American Catholic Saint of the Day

This information is for Catholics only. It must not be divulged to non-Catholics. The less they know about our rituals and code words, the better off they are.

AMEN:  The only part of a prayer that everyone knows.

BULLETIN: Your receipt for attending Mass.

CHOIR: A group of people whose singing allows the rest of the Parish to lip-sync.

HOLY WATER: A liquid whose chemical formula is H2OLY.

HYMN: A song of praise usually sung in a key three octaves higher than that of the congregation's range.

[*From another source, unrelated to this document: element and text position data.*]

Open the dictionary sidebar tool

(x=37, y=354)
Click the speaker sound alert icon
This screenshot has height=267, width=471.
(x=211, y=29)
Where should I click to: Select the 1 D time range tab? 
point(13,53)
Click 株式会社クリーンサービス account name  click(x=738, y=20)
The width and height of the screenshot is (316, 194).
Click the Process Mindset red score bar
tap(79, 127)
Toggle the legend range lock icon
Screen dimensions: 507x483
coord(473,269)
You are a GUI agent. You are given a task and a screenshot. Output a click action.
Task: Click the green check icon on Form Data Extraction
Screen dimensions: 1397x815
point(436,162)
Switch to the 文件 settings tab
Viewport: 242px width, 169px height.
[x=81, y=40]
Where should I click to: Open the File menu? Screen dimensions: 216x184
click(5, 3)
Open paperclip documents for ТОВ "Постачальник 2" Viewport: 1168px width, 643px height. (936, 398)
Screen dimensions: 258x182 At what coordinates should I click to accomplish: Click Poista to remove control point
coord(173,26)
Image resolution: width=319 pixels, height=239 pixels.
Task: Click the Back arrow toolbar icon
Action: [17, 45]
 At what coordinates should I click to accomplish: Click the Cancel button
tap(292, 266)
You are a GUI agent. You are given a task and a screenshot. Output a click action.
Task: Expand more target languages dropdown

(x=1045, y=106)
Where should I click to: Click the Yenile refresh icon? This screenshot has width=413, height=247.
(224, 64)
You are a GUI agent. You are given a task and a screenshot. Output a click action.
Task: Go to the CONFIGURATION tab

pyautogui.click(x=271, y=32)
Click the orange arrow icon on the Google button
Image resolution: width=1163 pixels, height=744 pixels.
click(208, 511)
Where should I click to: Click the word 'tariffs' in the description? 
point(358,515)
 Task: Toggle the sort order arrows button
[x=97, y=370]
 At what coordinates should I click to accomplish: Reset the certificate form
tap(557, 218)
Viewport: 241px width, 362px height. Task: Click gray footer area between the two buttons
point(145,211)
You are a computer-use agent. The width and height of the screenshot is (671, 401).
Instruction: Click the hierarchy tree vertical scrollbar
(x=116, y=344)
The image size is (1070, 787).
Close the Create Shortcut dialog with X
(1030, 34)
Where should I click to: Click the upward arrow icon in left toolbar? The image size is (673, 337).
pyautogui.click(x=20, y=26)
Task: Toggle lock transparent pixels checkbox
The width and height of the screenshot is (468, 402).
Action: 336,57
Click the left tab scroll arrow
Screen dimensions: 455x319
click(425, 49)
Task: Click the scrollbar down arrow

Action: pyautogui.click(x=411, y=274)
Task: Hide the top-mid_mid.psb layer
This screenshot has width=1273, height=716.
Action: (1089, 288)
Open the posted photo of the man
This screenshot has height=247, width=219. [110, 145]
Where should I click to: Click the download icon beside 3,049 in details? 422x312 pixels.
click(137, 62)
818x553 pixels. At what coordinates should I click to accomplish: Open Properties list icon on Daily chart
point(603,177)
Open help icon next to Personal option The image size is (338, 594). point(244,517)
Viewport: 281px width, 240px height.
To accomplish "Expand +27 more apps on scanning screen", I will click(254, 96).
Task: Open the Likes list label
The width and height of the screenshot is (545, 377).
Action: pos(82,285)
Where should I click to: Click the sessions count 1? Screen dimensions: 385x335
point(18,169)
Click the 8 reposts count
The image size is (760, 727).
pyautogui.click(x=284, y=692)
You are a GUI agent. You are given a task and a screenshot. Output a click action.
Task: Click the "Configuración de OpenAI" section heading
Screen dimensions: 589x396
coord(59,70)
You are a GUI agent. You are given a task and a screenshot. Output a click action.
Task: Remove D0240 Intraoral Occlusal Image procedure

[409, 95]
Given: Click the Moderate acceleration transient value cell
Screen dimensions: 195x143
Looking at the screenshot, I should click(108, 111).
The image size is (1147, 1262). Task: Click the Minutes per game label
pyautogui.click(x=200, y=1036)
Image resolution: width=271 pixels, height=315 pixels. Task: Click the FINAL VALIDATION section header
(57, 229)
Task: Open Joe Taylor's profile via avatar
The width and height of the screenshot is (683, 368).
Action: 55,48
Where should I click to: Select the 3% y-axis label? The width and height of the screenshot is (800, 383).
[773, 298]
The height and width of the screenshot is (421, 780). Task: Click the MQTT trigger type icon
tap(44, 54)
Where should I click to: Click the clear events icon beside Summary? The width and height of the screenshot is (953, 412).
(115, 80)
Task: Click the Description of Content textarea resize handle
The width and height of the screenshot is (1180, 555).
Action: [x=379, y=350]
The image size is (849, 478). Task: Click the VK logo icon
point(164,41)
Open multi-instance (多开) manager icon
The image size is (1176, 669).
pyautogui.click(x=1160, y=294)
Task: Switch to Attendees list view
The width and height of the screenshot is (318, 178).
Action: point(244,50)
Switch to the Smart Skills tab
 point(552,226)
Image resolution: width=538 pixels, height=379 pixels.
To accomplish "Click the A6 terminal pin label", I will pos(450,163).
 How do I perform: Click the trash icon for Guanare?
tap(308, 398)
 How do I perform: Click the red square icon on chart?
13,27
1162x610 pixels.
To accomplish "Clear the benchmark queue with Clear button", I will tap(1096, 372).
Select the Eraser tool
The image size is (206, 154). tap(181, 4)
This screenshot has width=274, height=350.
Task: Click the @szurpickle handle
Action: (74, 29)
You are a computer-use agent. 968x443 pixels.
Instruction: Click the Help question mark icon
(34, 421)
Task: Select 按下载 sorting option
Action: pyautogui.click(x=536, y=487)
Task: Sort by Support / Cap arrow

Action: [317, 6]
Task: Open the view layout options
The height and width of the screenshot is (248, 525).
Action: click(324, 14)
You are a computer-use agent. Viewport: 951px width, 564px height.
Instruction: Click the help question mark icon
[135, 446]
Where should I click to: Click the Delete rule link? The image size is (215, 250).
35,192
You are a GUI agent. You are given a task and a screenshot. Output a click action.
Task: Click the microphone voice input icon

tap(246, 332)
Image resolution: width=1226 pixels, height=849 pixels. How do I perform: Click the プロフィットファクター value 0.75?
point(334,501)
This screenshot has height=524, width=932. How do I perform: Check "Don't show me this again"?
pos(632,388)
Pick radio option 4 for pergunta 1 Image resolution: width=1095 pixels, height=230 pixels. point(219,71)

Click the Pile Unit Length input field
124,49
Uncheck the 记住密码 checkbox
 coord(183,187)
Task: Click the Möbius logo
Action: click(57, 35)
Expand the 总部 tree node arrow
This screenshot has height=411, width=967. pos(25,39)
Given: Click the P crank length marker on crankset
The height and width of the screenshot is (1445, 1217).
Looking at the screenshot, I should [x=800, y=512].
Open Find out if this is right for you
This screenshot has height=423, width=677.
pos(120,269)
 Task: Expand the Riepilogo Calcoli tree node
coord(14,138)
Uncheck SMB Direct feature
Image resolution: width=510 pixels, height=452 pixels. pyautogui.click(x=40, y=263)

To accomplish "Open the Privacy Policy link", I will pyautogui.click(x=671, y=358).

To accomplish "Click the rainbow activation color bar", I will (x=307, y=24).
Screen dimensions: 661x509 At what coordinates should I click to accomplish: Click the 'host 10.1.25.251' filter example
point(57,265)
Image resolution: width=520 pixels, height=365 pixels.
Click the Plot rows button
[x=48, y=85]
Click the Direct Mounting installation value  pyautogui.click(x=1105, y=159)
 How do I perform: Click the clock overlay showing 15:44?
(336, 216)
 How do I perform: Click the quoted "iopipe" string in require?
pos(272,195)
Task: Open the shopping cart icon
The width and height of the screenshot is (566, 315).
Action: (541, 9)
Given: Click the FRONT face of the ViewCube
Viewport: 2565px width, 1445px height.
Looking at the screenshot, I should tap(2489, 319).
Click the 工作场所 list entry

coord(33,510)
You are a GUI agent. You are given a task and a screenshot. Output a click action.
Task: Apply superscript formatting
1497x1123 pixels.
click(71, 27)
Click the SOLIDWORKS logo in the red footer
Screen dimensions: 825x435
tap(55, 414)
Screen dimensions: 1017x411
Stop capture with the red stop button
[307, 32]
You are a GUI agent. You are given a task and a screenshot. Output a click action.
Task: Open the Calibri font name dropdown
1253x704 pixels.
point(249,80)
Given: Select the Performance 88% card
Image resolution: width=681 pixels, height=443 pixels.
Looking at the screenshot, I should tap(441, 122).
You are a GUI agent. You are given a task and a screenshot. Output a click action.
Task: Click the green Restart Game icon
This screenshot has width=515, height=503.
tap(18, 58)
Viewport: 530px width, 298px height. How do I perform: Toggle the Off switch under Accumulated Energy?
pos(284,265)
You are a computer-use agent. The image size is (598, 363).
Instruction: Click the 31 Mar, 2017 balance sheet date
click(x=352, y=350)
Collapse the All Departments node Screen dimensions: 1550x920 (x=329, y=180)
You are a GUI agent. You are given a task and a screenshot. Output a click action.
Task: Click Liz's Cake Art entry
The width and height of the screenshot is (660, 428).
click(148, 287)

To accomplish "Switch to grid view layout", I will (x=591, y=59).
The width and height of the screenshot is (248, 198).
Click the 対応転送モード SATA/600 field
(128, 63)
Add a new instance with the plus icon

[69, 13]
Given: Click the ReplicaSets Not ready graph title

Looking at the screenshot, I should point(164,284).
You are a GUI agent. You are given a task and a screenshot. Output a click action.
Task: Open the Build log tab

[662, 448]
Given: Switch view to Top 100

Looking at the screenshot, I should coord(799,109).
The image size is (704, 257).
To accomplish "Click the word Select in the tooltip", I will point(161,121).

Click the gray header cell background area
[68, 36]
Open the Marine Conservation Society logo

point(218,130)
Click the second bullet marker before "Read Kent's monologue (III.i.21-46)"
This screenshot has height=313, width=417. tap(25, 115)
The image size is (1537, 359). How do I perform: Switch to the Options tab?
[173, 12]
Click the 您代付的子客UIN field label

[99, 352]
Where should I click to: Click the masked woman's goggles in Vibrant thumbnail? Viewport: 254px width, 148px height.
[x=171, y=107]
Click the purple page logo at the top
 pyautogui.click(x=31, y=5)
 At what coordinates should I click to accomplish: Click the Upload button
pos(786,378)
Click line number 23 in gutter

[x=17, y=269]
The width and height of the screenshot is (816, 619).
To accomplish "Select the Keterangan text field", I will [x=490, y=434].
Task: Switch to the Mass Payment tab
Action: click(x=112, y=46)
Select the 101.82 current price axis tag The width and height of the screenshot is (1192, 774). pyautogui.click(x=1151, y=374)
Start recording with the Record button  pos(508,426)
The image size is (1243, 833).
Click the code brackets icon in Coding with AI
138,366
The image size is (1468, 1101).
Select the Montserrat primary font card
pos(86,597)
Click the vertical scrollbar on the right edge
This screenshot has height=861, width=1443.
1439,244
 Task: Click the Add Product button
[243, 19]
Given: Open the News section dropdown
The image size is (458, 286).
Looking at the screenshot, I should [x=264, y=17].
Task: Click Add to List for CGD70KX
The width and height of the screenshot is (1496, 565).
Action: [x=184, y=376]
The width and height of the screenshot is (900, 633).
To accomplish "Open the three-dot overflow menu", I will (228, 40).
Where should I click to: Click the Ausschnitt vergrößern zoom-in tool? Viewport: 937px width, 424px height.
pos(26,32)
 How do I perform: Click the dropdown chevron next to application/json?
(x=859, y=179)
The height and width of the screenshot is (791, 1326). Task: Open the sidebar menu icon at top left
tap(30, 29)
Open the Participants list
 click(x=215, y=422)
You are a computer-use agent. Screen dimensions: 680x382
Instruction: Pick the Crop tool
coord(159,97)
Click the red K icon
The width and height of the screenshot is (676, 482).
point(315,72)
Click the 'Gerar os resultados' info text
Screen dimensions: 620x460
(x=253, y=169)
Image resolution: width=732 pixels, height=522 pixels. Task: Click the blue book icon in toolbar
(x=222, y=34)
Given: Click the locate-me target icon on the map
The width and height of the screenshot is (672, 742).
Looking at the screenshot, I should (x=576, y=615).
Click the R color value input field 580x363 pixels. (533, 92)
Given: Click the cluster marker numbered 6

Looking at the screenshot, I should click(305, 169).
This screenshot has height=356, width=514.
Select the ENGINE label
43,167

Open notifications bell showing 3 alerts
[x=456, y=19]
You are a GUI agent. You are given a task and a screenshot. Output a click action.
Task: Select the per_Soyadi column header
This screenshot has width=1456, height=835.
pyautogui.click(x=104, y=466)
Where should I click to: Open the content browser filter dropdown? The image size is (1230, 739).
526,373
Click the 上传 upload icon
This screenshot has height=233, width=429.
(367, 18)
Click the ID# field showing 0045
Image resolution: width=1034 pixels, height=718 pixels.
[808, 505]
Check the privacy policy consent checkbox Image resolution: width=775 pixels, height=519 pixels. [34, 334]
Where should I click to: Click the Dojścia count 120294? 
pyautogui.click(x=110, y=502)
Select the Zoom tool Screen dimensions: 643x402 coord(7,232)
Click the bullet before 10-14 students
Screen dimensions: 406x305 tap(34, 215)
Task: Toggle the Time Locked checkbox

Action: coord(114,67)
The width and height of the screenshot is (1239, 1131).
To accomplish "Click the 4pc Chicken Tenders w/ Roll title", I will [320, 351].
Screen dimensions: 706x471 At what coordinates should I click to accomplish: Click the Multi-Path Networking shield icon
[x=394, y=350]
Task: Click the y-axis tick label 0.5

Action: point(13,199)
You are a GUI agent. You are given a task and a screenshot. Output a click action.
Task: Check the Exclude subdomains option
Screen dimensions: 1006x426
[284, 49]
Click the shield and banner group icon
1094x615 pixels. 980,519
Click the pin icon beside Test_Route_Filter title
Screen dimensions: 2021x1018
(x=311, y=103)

RECESSIONAL HYMN: The last song at Mass often sung a little more quietly, since most of the people have already left.

INCENSE: Holy Smoke!

JESUITS: An order of priests known for their ability to find colleges with good basketball teams.

JONAH: The original "Jaws" story.

JUSTICE:  When kids have kids of their own.

KYRIE ELEISON: The only Greek words most Catholics can recognize besides gyros & baklava.

MAGI:  The most famous trio to attend a baby shower.

MANGER: Where Mary gave birth to Jesus because Joseph wasn't covered by an HMO. (The Bible's way of showing us that holiday travel has always been rough.)

PEW: A medieval torture device still found in Catholic churches.

PROCESSION: The ceremonial formation at the beginning of Mass, consisting of altar servers, the celebrant, and late parishioners looking for seats.

RECESSIONAL: The ceremonial procession at the conclusion of Mass led by parishioners trying to beat the crowd to the parking lot.

RELICS: People who've gone to Mass for so long, they actually know when to sit, kneel, and stand.

TEN COMMANDMENTS: The most important Top Ten list not given by David Letterman.

USHERS: The only people in the parish who don't know the seating capacity of a pew.